É preciso, como nos ensinavam os mais-velhos quando éramos crianças, algum tento na língua e procurar manter um perfil o mais sério, mais dignificante e mais à altura das funções que se ocupam, quando se fala para as populações. Nós não somos propriamente indigentes mentais para sermos invariavelmente atingidos com declarações que, em si mesmas, se tornam ridículas e inaceitáveis por parte de quem representa o Estado Angolano e o seu governo.

Haja algum bom senso, que parece perdido algures entre o não ter nada para dizer e a necessidade imperiosa de se agradecer não sabemos exactamente a quem. Fazer-nos passar por papalvos, isso é que não...

O que nos conduz (os sucessivos atestados que nos passam de falta de inteligência e de incapacidade de pensar) a outro tema, infelizmente também pouco simpático.

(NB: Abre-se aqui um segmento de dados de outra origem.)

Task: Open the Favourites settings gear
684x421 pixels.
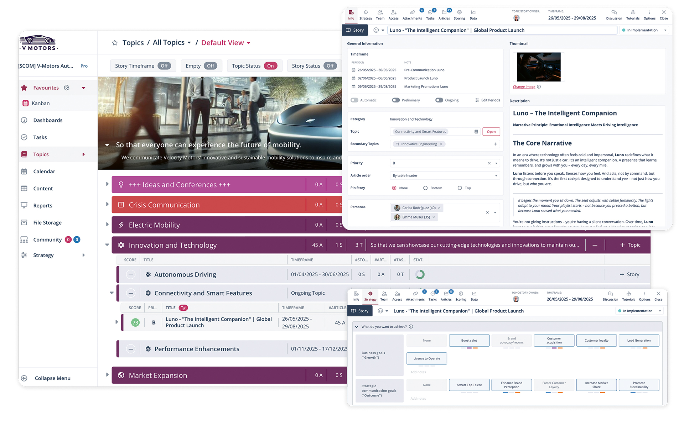Action: (67, 88)
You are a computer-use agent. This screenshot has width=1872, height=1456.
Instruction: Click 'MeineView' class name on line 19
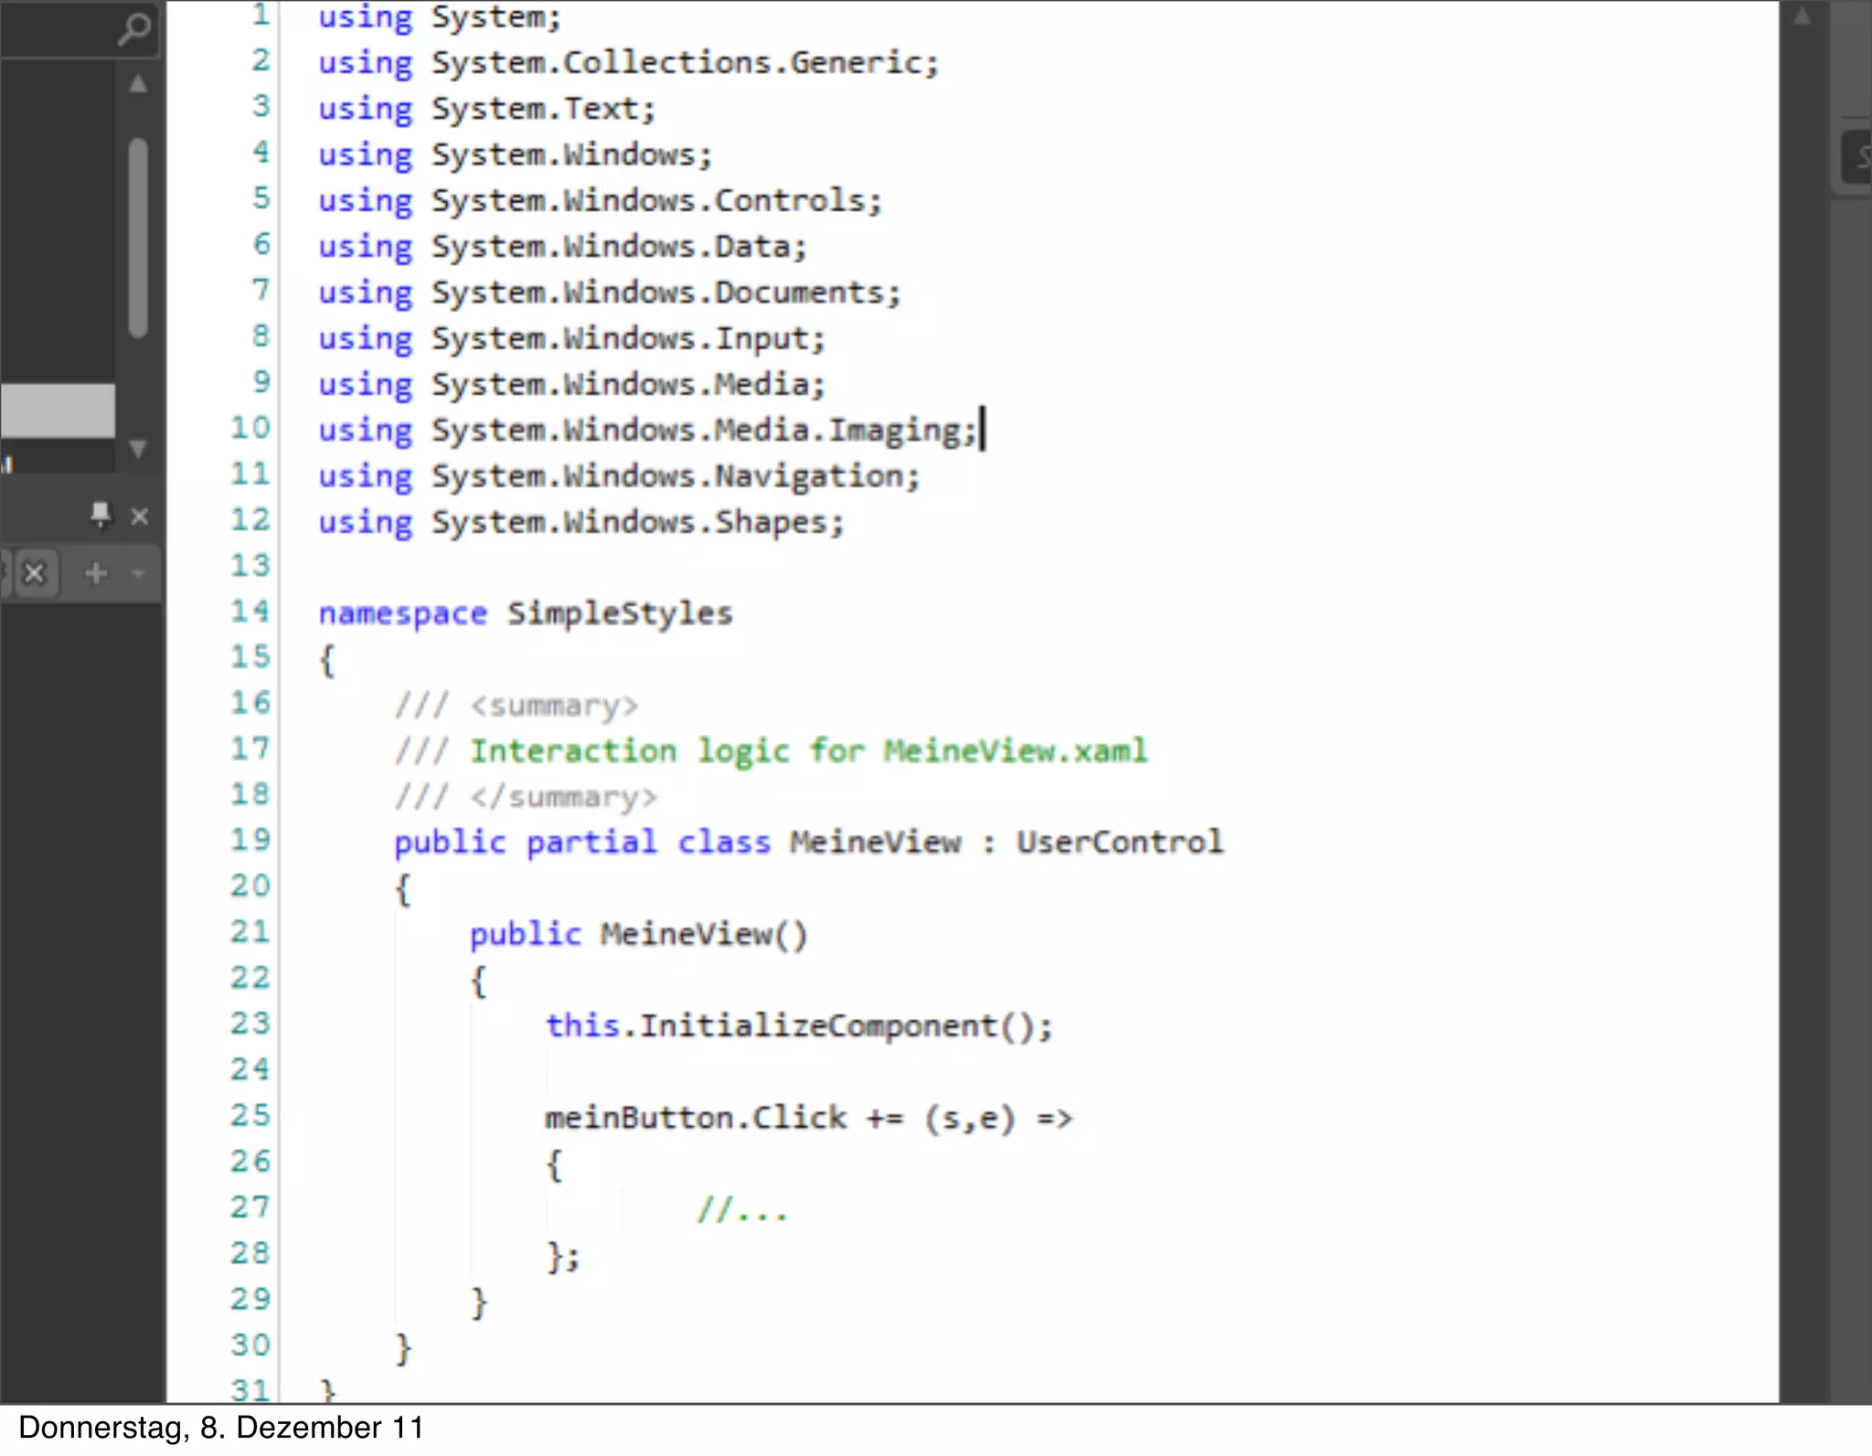point(875,842)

Acaba de ser lançado em Portugal um filme realizado por Jorge António, um já antigo e prestigiado cineasta português que se vem dedicando há várias décadas a Angola nas suas múltiplas vertentes. O filme é uma adaptação de um grande escritor angolano, Henrique Abranches, Os Senhores do Areal - provavelmente um dos dois ou três melhores romancistas angolanos de sempre, hoje acreditamos ser um ilustre desconhecido para a maioria das pessoas, coisa que não vamos trazer agora à liça.

A Ilha dos Cães, com a participação de actores angolanos, filmado entre Angola e S. Tomé e Príncipe, que está a ser um sucesso nas várias salas por onde vai sendo apresentando e que, em Portugal, na sua estreia, contou com a presença do Presidente e do Primeiro-Ministro portugueses.

Na terra que adoptou como sua e por cuja libertação lutou e combateu toda a sua vida, a memória de Henrique Abranches e a reacção de Jorge António - essencialmente dedicadas aos angolanos - são profanadas e as distribuidoras de cinema, em Luanda, recusaram-se a passar o filme.

Uma, a ZAP, responde que não tem disponibilidades de salas, quando, por muito que se compreenda a vertente comercial destas empresas, um filme angolano não possa nem deva entrar nas calculadoras. A outra remete-se ao silêncio.

Entretanto, e por outras vias, foi este jornal informado que a direcção da ZAP, em comentários não públicos, concluiu que "os angolanos não estão preparados para ver este filme".

Obviamente que temos a certeza de que o Ministério da Cultura e a própria administração da ZAP não saberão do que se passa. É urgente que o saibam. Ainda não nos foi informado oficialmente que a República não pertence aos angolanos, e uma decisão deste tipo coloca-nos na situação degradante de parecermos de novo uma colónia, em pleno século XXI, onde uma "cabecinha pensadora" entende e determina o que está ao nosso alcance poder ou não ver, ler, assistir, decidindo até em nome da nossa inteligência. Ninguém quer pôr cobro a isto?